▸ **Jobs**
**1.** From the forum thread on PyTorch memory use below, write out the passage between "Simply doing this" and "for your report.", inclusive.
**2.** In the forum thread on PyTorch memory use below, what change to the testing/inference code reduced the memory footprint?

-- Start of Text block --

This toy code can reproduce the problem. It occupies 10GB on Windows but only >4GB on Linux. Also it can reproduce the problem i reported here. The only problem i cant produce with this code is this. Seems like it happens only when the training loop is not trivial like this.

peterjc123 · April 28, 2018, 8:05am

Some users report that the unusual memory consumption appears at the forward stage. There’re so many related functions in your code. Could you please try whether this issue happens on some simpler networks like AlexNet? In that way, I guess the problem may be on Conv or BatchNorm.

Gullal · April 28, 2018, 4:40pm

@peterjc123 - I will try to reproduce the same with simpler models like AlexNet later.

I did try to run the same code on a system with just 4 GB RAM, to see if it gives a out of memory error. Interestingly, it does not give an error and is able to run with just 1 GB free RAM. The same code occupied around 3.5 GBs on a 16 GB system while testing on a single image.

Gullal · April 30, 2018, 1:33pm

@peterjc123 - I found the issue in my code. The call to the model while testing/inference was not inside
with torch.no_grad()
Simply doing this reduces the memory footprint. The earlier code was using , volatile=True, which is not used in pytorch v. 0.4.

peterjc123 · April 30, 2018, 1:58pm

Thanks for your report.

AMP · January 7, 2023, 9:26pm

Thank you! Only this works for me!

-- End of Text block --
-- Start of Records --

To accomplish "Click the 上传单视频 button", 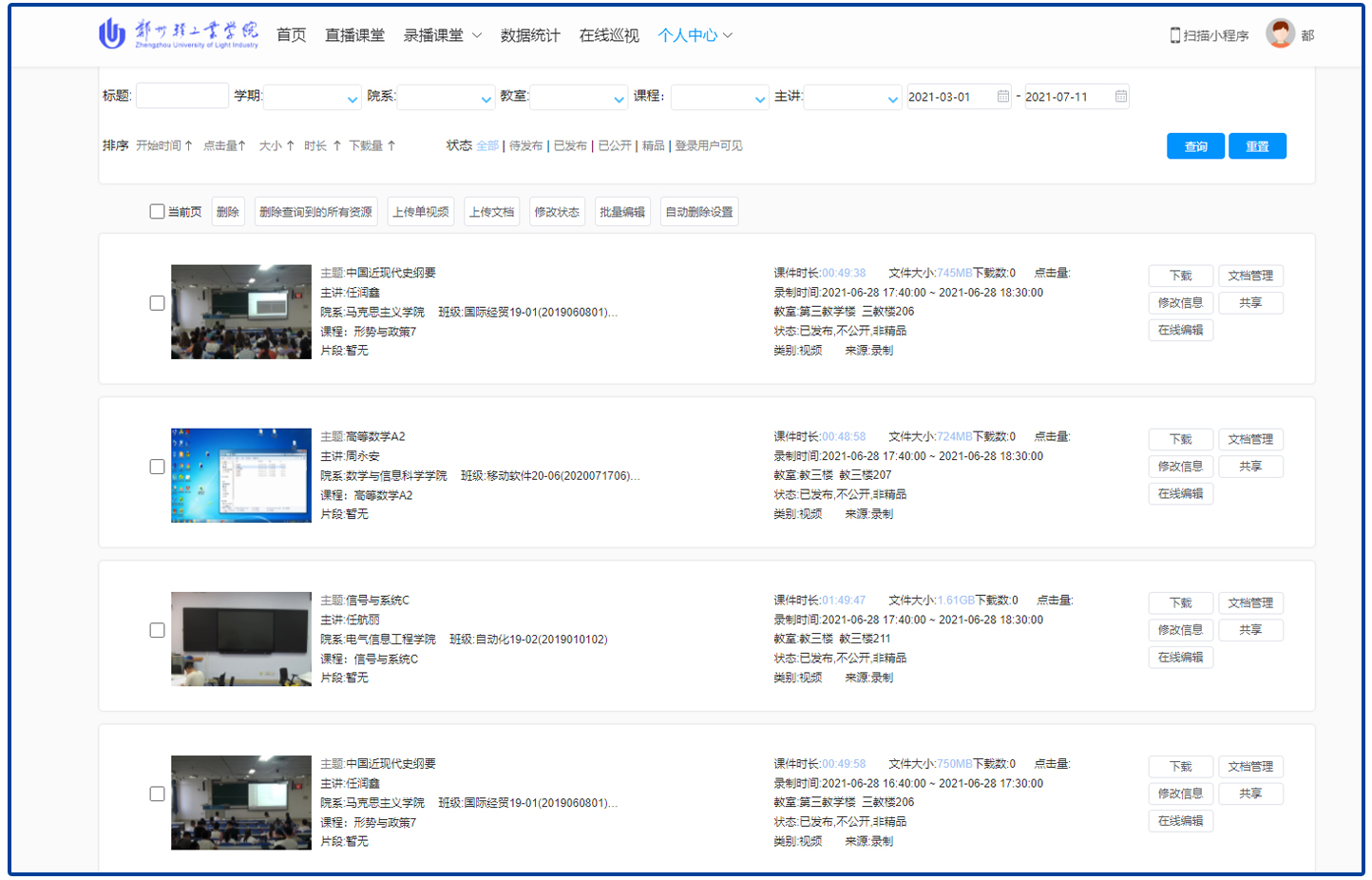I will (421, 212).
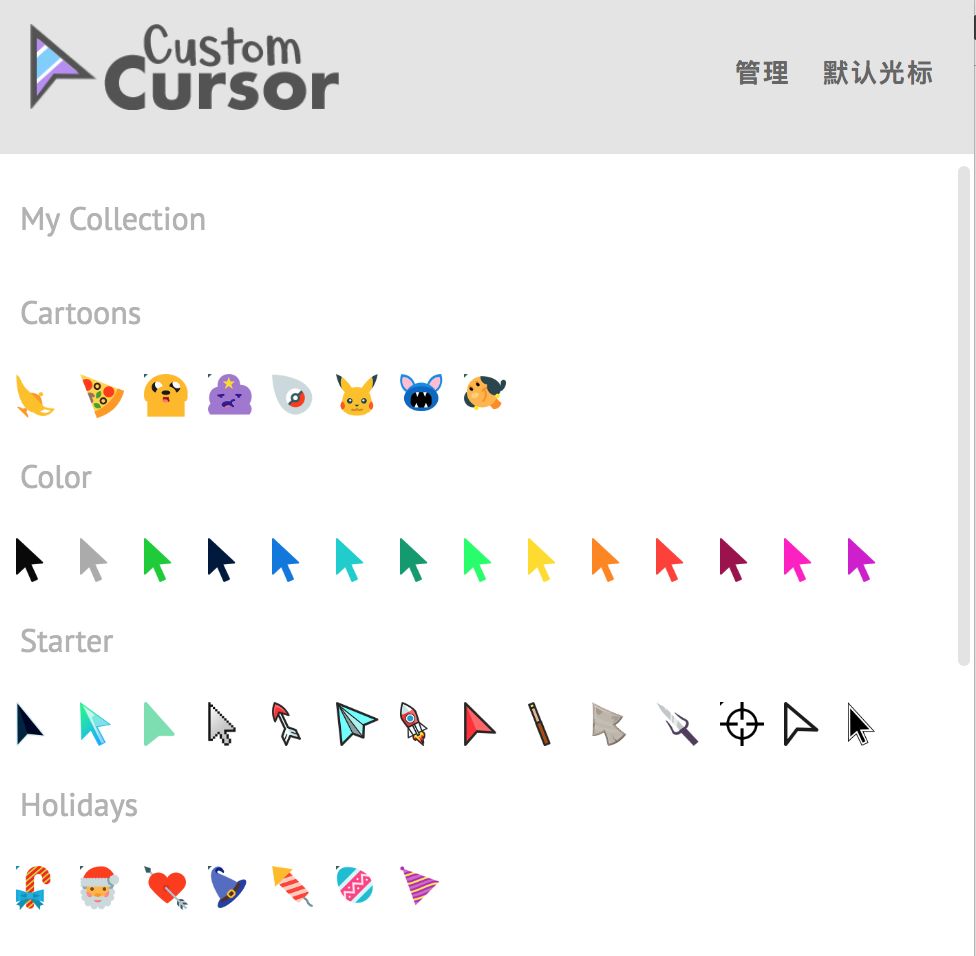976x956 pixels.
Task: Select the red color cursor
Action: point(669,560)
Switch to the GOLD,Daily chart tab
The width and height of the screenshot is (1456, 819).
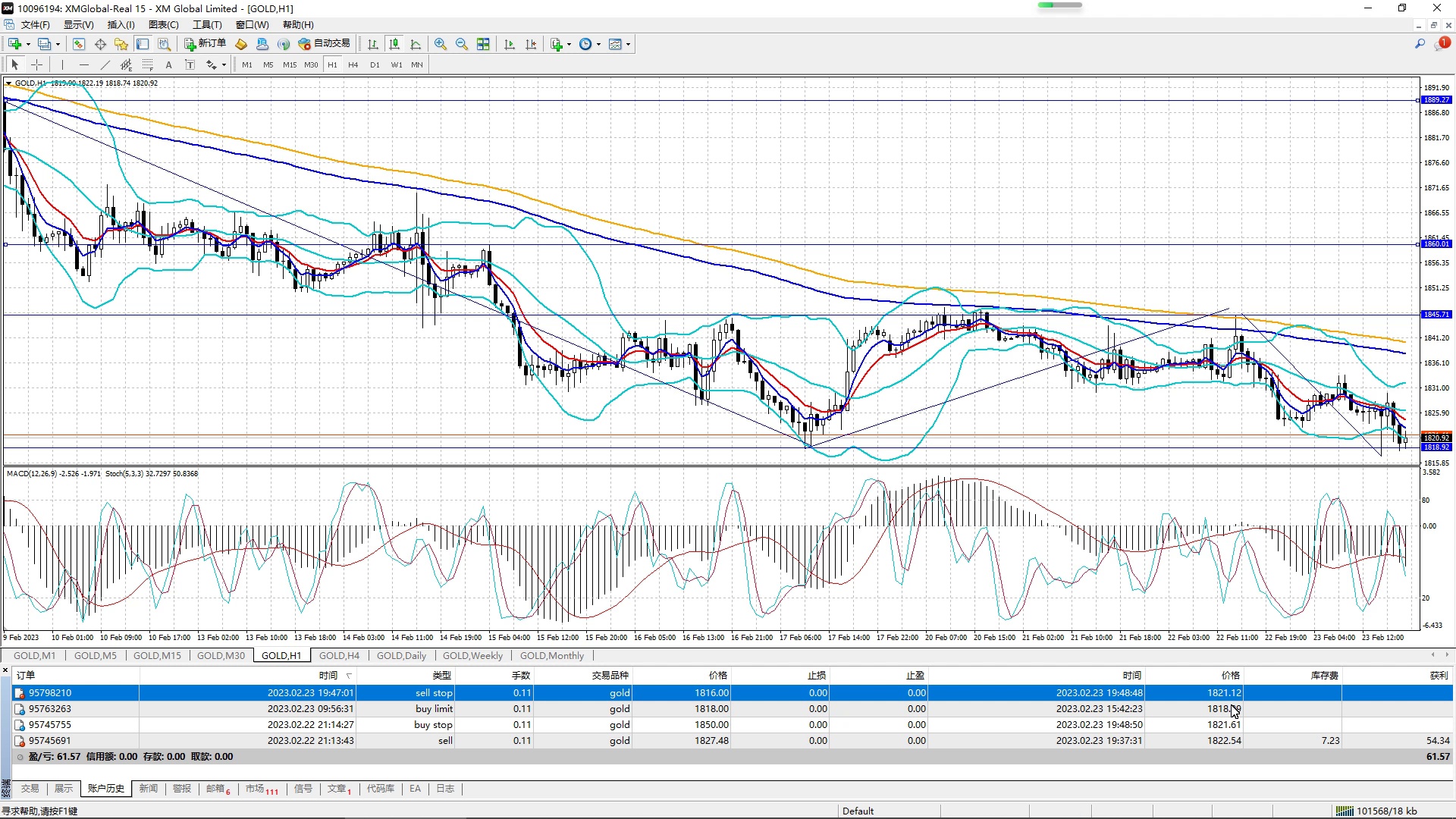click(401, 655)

-- End of Records --
-- Start of Records --

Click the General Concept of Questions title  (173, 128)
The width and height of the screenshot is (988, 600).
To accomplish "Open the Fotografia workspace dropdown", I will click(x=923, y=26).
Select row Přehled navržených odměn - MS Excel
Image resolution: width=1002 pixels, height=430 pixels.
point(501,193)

-- End of Records --
-- Start of Records --

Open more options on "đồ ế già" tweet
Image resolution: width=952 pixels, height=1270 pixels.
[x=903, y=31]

-- End of Records --

▸ **Correct answers**
**1.**
Simply doing this reduces the memory footprint. The earlier code was using , volatile=True, which is not used in pytorch v. 0.4.

peterjc123 · April 30, 2018, 1:58pm

Thanks for your report.

**2.** Putting the call to the model inside with torch.no_grad() reduced the memory footprint.